I confess, I haven't read or seen Game of Thrones, so I can't say how "The Wall" plot relates to the overall story goal of obtaining the throne. However, if you are writing an epic series, you may have an overarching story goal for the entire series plus a story goal for each book. You may have plotlines that are told over the course of several books, so that a subplot in one book may be a setup for a major plot in the next.

I suspect that in a query letter you could start by describing the overall story. Something like, "It is a game of power politics in an iron-age fantasy world." Then you could zoom in on one main character by making the next sentence a logline. Something like: "X [sympathetic character] must struggle against [forewarnings] to [achieve the Story Goal] before [Consequence} can occur."

You might then move to the next character: "Meanwhile, [repeat logline formula for this character]." Then describe the crisis and resolution.

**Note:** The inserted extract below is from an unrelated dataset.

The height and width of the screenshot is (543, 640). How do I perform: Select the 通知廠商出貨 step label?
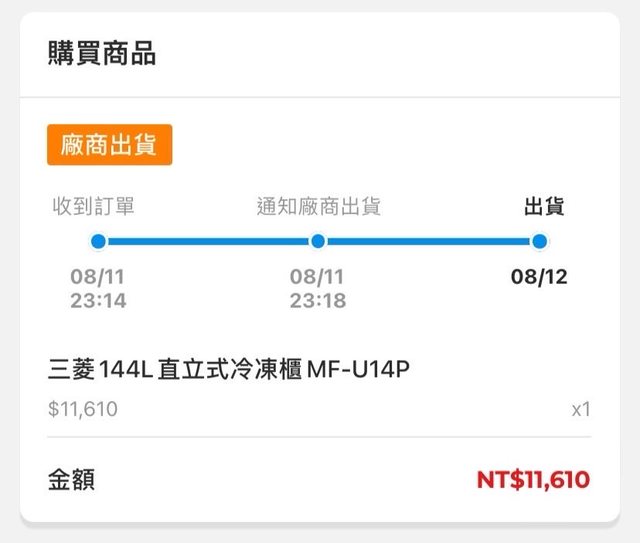click(318, 207)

You can leave out the minor subplots. It may be enough to state that the story takes place in a world of "political intrigue" or "shifting alliances" or something that implies there are other subplots.

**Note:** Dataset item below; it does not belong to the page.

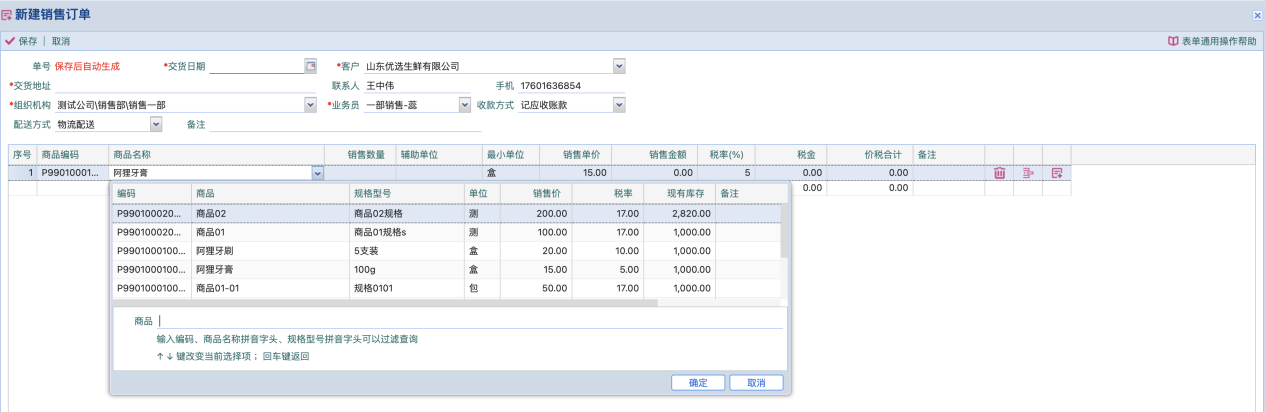Expand the salesperson (业务员) dropdown

click(x=464, y=105)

Remember that a query letter must only be one page, so you have to focus your plot summary very tightly on what will convey the biggest impact.

Jun 17, 2014
Same Problem As above
by: Shelby Mitchell

Hi, i was having the same problem as the person above about not knowing if i have multiple novels or not. I planning on entering NaNo month in november and i wanted to make sure i had a complete story.

My story is a crime/mystery novel and its basically about this city where the death rate is so high that the police department is unable to solve all crimes and murders so some cases get swept under the rug. Then thats when my SEVEIN MAIN characters come in. They all have a P.O.V chapter where they all trying to solve the cases about the deaths of they loved ones that got swept under the rug but they think the cases was swept under the rug for an much darker purpose.

Now each character is in different areas in the city. Each character has a different case to solve.

Now does that sound like SEVEN novels or is that still ONE novel. If i was to connect them (Just like the person above was stating) by mentioning or run-ins or connections throughout the cases or its still several novels.

Heads Up: These cases are not the only cases they planning on solving. I plan to write a series on these characters where in each book its a different case and different storylines.

I would really appreciate the help. =-)

Jun 20, 2014
To Shelby
by: Glen

I think it's really up to you how much you choose to develop each of these seven stories. If fully developed, each could be its own novel. Or it could be a comic book series similar to "Sin City." Each book could include cameos by the other characters.

You could also make one novel involving all seven characters whose combined forces eventually correct the problem in the story world. Bear in mind that seven is a lot. The more POV characters you have, the less of a connection the reader feels to any one of them, which moves your story closer to an omniscient mode of narration. You have to decide if that fits (for instance, if you want the city itself to be the main POV character) or if it is advantageous to privilege some of these characters more than the others.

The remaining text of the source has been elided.